MHB Finding the Frequency of 5 in $S$

[anemone]

Let $S=1+10+19+28+\cdots+10^{2013}$. How often does the digit 5 occur in $S$.

 

[chisigma]

Let $S=1+10+19+28+\cdots+10^{2013}$. How often does the digit 5 occur in $S$.

[sp]It is a series of arithmetic type ...
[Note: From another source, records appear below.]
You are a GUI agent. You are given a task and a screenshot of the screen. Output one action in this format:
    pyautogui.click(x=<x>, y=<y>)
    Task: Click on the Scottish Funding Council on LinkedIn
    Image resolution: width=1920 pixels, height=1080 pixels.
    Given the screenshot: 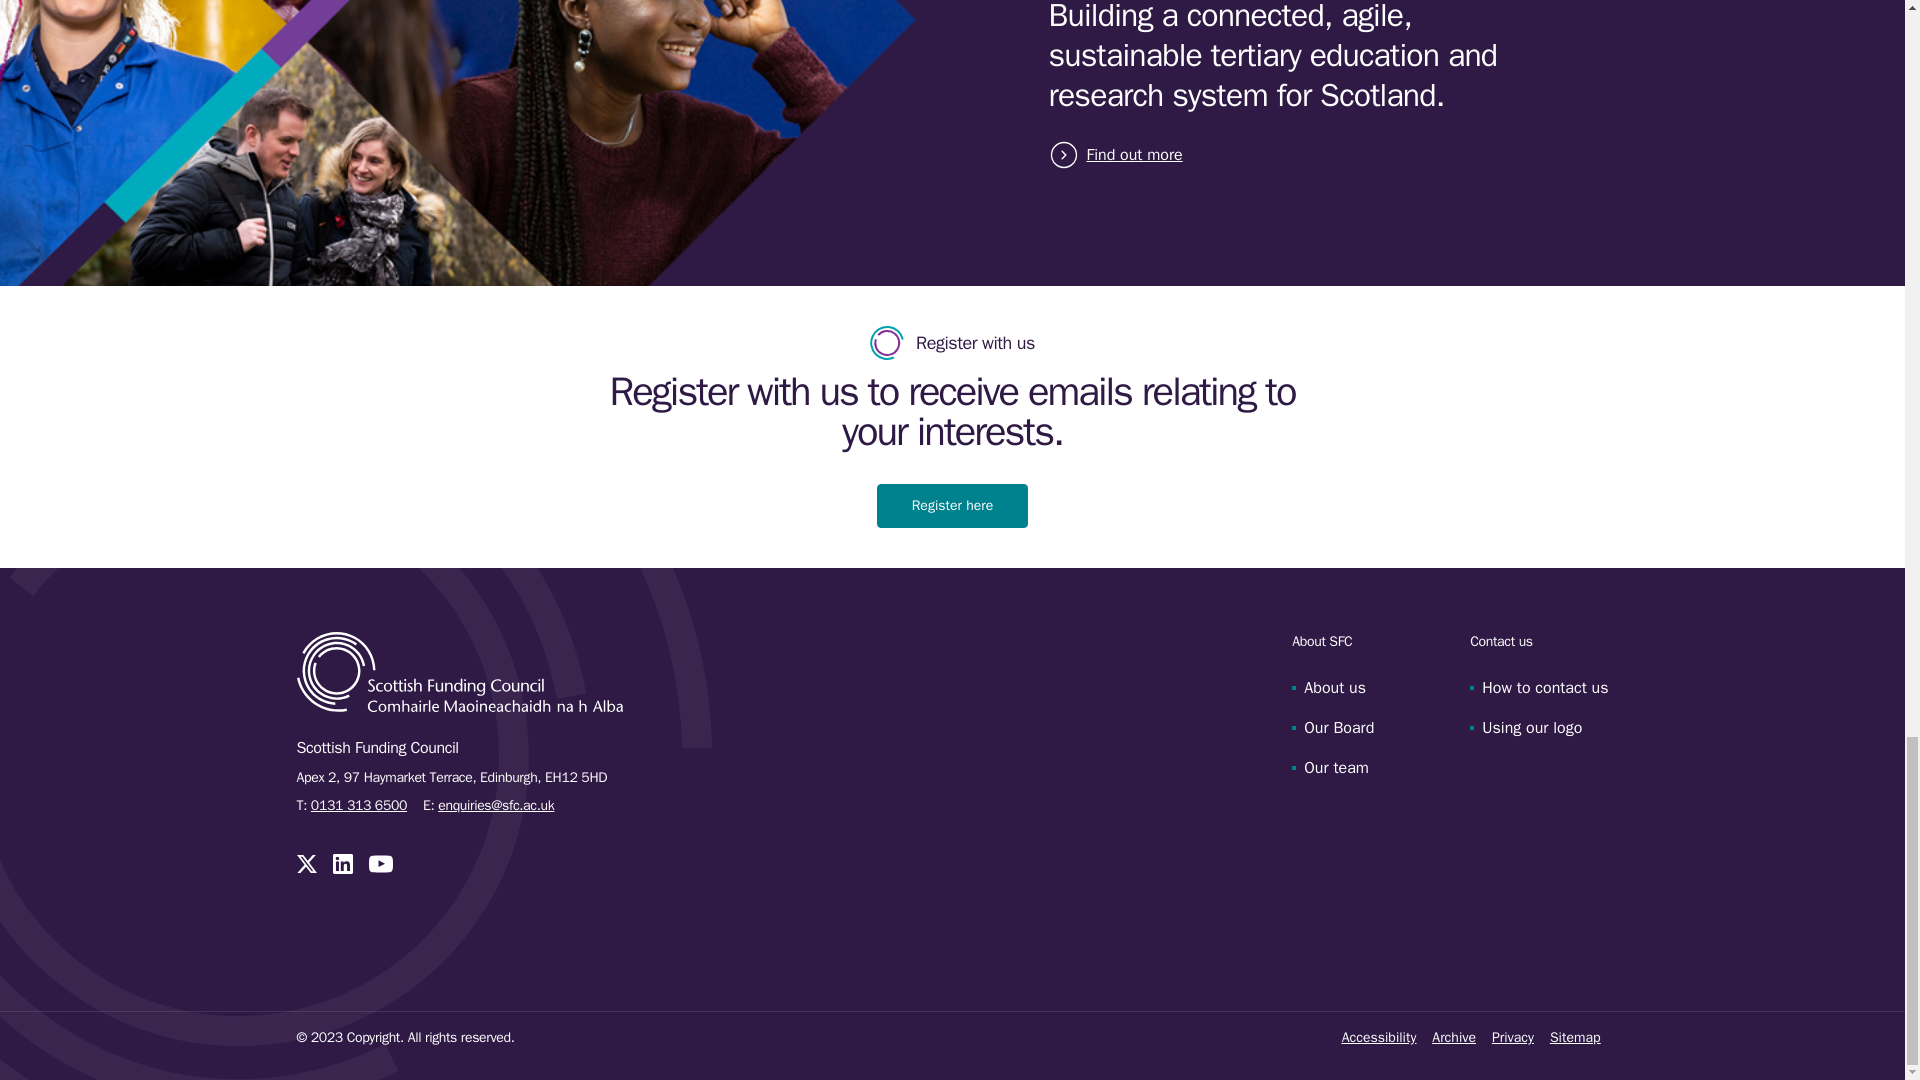 What is the action you would take?
    pyautogui.click(x=342, y=864)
$\displaystyle S_{n} = \sum_{k=1}^{n} a_{k},\ a_{k} = a_{1} + d\ (k-1)\ (1)$

... where $d=9$, $a_{1}=1$ and...

$\displaystyle n= \frac{10^{m} - 1}{9} + 1\ (2)$

It is well known that...

$\displaystyle S_{n} = \frac{n}{2} (a_{1} + a_{n})\ (3)$

... and because $\frac{n}{2}$ is a number composed by m-2 digits 'five'and 1 digit 'sex' the numer of digit 'five' in $S_{n}$ is 2 (m-2). For m=2013 the number of digit 'five' is 2 (2013 - 2) = 4022...[/sp]

Kind regards

$\chi$ $\sigma$

 

[anemone]

[sp]It is a series of arithmetic type ...

$\displaystyle S_{n} = \sum_{k=1}^{n} a_{k},\ a_{k} = a_{1} + d\ (k-1)\ (1)$

... where $d=9$, $a_{1}=1$ and...

$\displaystyle n= \frac{10^{m} - 1}{9} + 1\ (2)$

It is well known that...

$\displaystyle S_{n} = \frac{n}{2} (a_{1} + a_{n})\ (3)$

... and because $\frac{n}{2}$ is a number composed by m-2 digits 'five'and 1 digit 'sex' the numer of digit 'five' in $S_{n}$ is 2 (m-2). For m=2013 the number of digit 'five' is 2 (2013 - 2) = 4022...[/sp]

Kind regards

$\chi$ $\sigma$

Hi chisigma,:)

This is one very easy to follow and nevertheless VERY elegant solution to a pretty hard challenge! How many thumbs up can I give to this solution?!?(Yes)(Yes)

Your reply kind of reassuring me to keep posting many more challenge problems here because it seems to me our members will just continue to surprise us by their wonderful and insightful solution!

Thanks chisigma for this solution! And thanks for participating!